_DATA SHOWN_.

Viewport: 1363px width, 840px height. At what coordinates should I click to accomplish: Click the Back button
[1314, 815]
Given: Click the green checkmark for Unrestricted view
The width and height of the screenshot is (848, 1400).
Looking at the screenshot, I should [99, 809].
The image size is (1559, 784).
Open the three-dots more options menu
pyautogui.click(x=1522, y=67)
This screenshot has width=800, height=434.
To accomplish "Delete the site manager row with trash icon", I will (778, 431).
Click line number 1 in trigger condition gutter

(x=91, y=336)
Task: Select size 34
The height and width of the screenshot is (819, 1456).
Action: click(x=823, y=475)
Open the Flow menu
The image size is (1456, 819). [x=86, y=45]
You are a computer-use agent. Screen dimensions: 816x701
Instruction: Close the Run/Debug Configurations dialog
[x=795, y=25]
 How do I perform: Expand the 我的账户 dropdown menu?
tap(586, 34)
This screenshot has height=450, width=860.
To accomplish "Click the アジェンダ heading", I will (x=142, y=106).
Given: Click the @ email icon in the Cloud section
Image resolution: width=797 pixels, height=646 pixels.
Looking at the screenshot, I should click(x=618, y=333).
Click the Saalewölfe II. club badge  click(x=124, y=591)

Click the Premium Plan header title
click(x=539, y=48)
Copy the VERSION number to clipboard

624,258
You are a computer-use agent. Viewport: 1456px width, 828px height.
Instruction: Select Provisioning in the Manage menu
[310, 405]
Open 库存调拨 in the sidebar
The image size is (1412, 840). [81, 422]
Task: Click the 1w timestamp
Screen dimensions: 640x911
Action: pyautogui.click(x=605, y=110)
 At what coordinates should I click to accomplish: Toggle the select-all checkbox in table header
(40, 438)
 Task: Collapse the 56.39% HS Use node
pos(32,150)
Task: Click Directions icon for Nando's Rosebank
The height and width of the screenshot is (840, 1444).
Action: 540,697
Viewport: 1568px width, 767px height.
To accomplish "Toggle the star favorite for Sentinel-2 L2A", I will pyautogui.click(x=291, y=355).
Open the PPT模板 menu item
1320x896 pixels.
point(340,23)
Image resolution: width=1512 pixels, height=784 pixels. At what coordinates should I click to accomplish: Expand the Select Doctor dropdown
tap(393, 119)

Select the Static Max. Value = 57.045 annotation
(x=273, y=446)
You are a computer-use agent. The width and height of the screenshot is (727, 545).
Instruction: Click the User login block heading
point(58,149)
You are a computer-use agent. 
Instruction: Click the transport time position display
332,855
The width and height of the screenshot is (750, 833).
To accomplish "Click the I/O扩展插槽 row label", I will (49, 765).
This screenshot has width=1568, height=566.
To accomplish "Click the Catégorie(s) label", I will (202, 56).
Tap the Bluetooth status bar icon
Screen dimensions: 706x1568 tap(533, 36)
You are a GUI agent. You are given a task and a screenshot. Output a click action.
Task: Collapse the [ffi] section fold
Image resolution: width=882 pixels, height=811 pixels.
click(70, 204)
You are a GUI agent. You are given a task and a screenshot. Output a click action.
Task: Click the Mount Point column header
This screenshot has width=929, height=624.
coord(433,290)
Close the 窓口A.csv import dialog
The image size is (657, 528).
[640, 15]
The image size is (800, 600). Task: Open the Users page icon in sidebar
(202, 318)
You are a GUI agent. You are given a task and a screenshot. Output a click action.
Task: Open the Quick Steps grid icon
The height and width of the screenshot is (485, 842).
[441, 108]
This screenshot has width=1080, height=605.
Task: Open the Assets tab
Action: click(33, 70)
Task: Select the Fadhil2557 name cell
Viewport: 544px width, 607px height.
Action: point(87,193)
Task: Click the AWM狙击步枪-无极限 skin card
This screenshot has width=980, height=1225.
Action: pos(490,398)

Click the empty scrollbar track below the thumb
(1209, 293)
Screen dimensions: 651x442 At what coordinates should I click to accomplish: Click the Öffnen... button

_WHAT YOU SHOULD DO_. Filter the entries down to the lines with the word "agent" in them, and copy those lines.

_RESULT OF THIS TASK_.
You are a computer-use agent. Screen dimensions: 816x701
You are a computer-use agent. Viewport: 1456px width, 828px height.
You are a computer-use agent. The width and height of the screenshot is (727, 545).
You are a computer-use agent. 
You are a GUI agent. You are given a task and a screenshot. Output a click action.
You are a GUI agent. You are given a task and a screenshot. Output a click action.
You are a GUI agent. You are given a task and a screenshot. Output a click action.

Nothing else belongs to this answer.